Miers’ greatest achievement appears to be her professional and personal association with George W. Bush. In 1994, she served as general counsel to then-Governor-elect George Bush and later accepted an appointment to the Texas Lottery Commission. She followed Bush to Washington in 2001, where she was appointed assistant to the president and staff secretary, and two years later was elevated to deputy chief of staff. She’s been counsel to the president since 2005.

It’s their correspondence, however, that suggests an odd consanguinity. It’s difficult to read Miers’ personal letters to President Bush without blushing, laughing or vomiting in one’s mouth. She’s almost literally a cheerleader for the president. In one missive, she wrote, mixing the idioms of a dull Chinese courtier and a cast member of MTV’s “Laguna Beach,” “You are the best governor ever—deserving of great respect.” Like, totally! She also told Bush he was “cool.” After witnessing the president sign an autograph for a girl, Miers was positively moist, writing, “I was struck by the tremendous impact you have on the children whose lives you touch.” To which the president responded, with typical modesty, “Thank you for your friendship and candor.” Only our commander-in-chief, a man disposed to unquestioningly accept every glowing thing said about him, could characterize such sloppy fellation as “candor.”

Apart from astounding vanity, the comparative tepidity of Bush’s reply hints that Miers’ ardor, while an asset, is not entirely requited. Maybe it’s finally making Bush uncomfortable. More likely, he just wants Harriet somewhere more advantageous to his own agenda. Can she be counted on to vote objectively on cases involving the president or his policies, let alone render decisions without using words like “awesome” or “superduperbestest?” I have doubts on both counts. Nor can I imagine many things more distasteful than reading a concurring opinion overturning Roe v. Wade with similar juvenile superlatives.
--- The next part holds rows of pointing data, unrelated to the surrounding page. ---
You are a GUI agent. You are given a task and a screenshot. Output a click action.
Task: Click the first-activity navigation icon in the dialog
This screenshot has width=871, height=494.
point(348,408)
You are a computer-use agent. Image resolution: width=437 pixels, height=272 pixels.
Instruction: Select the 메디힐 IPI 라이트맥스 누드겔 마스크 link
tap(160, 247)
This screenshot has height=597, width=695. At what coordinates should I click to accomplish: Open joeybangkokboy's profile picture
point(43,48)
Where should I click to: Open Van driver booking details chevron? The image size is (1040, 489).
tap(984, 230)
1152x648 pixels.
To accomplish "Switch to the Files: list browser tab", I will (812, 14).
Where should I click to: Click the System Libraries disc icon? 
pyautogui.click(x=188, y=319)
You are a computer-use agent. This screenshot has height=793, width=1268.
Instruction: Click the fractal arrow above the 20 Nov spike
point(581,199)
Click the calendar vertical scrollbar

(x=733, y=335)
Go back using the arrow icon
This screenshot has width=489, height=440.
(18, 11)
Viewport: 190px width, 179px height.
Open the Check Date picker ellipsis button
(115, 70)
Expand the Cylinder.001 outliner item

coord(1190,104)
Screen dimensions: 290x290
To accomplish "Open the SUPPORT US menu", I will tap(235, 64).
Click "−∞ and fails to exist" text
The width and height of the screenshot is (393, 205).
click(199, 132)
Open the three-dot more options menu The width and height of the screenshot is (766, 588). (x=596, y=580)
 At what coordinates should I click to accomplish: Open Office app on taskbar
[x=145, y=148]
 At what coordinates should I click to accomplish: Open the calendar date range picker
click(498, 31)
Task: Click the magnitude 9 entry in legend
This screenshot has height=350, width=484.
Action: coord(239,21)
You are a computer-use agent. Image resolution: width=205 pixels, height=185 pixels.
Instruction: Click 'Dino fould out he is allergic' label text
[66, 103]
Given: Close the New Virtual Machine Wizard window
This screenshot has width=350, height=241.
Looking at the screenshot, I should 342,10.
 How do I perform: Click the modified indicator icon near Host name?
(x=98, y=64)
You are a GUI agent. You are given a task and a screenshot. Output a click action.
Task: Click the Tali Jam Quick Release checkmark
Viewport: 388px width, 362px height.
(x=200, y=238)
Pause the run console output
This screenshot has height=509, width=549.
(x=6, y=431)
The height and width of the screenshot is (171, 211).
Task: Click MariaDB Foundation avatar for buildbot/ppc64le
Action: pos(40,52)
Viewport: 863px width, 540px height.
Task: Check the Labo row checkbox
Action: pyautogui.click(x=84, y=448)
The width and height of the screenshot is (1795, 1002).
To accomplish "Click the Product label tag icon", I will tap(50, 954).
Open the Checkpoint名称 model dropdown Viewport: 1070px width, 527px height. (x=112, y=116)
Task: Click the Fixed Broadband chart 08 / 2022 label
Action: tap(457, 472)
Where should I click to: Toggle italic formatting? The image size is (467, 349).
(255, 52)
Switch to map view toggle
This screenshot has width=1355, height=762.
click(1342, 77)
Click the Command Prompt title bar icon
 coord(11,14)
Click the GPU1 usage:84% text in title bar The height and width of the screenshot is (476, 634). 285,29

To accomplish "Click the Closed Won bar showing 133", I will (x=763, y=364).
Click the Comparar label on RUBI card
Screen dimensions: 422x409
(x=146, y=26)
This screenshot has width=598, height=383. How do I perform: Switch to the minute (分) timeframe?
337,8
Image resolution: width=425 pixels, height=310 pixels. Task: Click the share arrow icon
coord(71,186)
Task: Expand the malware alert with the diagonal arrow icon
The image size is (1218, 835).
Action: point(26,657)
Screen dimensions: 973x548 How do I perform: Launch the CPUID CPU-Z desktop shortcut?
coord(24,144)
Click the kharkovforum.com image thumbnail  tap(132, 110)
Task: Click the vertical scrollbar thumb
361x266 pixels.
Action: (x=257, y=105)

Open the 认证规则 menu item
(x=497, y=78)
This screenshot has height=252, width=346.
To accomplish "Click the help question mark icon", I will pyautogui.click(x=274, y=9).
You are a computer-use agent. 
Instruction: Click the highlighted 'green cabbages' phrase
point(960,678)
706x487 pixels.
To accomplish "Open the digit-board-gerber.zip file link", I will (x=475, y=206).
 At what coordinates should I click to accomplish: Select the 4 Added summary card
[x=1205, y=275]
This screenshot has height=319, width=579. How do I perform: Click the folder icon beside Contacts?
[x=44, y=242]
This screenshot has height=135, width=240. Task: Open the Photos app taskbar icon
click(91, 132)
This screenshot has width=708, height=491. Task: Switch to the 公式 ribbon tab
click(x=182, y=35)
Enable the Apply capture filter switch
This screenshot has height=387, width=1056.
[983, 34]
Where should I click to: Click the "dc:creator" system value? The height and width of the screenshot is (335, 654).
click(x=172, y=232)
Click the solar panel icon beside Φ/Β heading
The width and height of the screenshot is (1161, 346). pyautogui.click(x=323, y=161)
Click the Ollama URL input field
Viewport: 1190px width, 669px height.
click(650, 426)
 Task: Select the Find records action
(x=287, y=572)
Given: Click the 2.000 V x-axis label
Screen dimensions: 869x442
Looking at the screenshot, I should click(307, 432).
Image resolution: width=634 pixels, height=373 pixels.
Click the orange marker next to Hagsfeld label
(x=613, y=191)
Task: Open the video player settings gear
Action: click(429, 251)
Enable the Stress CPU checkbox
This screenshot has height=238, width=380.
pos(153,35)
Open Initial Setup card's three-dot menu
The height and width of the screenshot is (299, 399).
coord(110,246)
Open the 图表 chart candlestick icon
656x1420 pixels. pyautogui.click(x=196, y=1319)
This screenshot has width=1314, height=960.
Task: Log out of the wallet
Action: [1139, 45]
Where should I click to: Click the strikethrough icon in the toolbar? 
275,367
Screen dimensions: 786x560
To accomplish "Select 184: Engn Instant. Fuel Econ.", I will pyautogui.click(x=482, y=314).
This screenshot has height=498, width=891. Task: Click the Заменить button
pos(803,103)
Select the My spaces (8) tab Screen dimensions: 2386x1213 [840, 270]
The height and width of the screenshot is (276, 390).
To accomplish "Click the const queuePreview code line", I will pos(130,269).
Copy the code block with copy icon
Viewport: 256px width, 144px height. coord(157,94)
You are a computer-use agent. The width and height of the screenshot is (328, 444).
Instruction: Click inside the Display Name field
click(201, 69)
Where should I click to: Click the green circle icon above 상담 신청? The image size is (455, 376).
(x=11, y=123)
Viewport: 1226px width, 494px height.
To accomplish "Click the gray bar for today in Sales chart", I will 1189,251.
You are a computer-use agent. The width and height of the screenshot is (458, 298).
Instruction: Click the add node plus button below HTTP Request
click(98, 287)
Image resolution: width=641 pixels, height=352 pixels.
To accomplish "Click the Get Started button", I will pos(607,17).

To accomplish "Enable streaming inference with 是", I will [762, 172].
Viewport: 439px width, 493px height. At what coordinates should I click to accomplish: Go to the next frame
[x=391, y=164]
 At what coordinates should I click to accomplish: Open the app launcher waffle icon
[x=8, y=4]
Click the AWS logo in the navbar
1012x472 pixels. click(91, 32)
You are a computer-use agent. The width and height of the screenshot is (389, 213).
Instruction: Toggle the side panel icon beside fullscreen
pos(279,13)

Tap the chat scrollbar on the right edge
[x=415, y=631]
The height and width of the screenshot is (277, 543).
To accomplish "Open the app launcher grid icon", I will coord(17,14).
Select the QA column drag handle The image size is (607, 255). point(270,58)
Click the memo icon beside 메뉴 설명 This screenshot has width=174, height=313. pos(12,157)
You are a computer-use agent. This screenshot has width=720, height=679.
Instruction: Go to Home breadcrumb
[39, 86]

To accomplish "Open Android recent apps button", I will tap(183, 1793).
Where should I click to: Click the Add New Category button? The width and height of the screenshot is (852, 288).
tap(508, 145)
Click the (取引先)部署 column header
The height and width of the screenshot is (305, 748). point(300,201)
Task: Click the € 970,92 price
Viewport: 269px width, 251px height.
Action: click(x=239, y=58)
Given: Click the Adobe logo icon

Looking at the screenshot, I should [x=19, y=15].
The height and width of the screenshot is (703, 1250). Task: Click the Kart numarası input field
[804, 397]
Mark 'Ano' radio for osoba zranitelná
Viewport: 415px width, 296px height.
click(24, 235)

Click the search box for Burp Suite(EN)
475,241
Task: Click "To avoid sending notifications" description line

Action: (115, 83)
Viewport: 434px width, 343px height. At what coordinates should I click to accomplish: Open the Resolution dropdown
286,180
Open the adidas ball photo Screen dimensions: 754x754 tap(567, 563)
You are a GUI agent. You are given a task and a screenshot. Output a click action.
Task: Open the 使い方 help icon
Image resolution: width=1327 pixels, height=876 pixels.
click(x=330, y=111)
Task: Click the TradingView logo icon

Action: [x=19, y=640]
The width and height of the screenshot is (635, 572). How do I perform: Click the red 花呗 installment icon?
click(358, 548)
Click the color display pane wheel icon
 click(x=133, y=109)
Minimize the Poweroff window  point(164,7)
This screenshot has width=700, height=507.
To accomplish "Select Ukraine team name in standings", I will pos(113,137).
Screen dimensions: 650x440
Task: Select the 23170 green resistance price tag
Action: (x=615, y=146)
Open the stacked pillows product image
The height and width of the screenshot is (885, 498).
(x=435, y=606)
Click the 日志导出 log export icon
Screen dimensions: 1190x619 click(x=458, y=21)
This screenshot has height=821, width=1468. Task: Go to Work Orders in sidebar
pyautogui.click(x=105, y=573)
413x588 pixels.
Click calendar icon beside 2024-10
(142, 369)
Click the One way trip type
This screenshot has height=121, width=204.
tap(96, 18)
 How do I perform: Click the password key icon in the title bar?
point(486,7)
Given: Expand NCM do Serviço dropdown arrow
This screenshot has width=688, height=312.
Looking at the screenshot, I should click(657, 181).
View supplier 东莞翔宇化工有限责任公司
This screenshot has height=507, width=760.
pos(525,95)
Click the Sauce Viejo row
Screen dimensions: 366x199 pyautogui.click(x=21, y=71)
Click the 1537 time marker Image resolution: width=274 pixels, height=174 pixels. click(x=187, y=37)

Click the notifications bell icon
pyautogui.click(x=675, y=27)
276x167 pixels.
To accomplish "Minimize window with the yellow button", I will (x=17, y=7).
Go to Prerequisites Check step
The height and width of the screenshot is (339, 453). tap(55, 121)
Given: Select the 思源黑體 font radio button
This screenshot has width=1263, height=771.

The White House strategy hasn’t succeeded, thus far, but as usual it’s given them more mileage than it should have. How is it Miers’ sororal protectors don’t find anything unseemly about Bush’s monomaniacal pursuit of her confirmation? His overlooking more qualified women. Trotting out his automatous wife to give credence to an absurd charge of gender bias. Or his ostensible calculation Miers will get a pass because she’s female. The president is attempting to spend all that vaunted “political capital” like a kid using his employee discount to buy a last-minute gift for his girl. “Here, Harriet, have a robe! You like it? Picked it out myself.” Miers, a gorgon who makes Ruth Bader Ginsburg look like Scarlett Johansson, and therefore a prime target for any number of chauvinist broadsides, isn’t the victim of a “double standard” so much as the latest figurehead for an agenda of brazen manipulation and unprecedented venality. It’s cynical, despotic and, yes, sexist.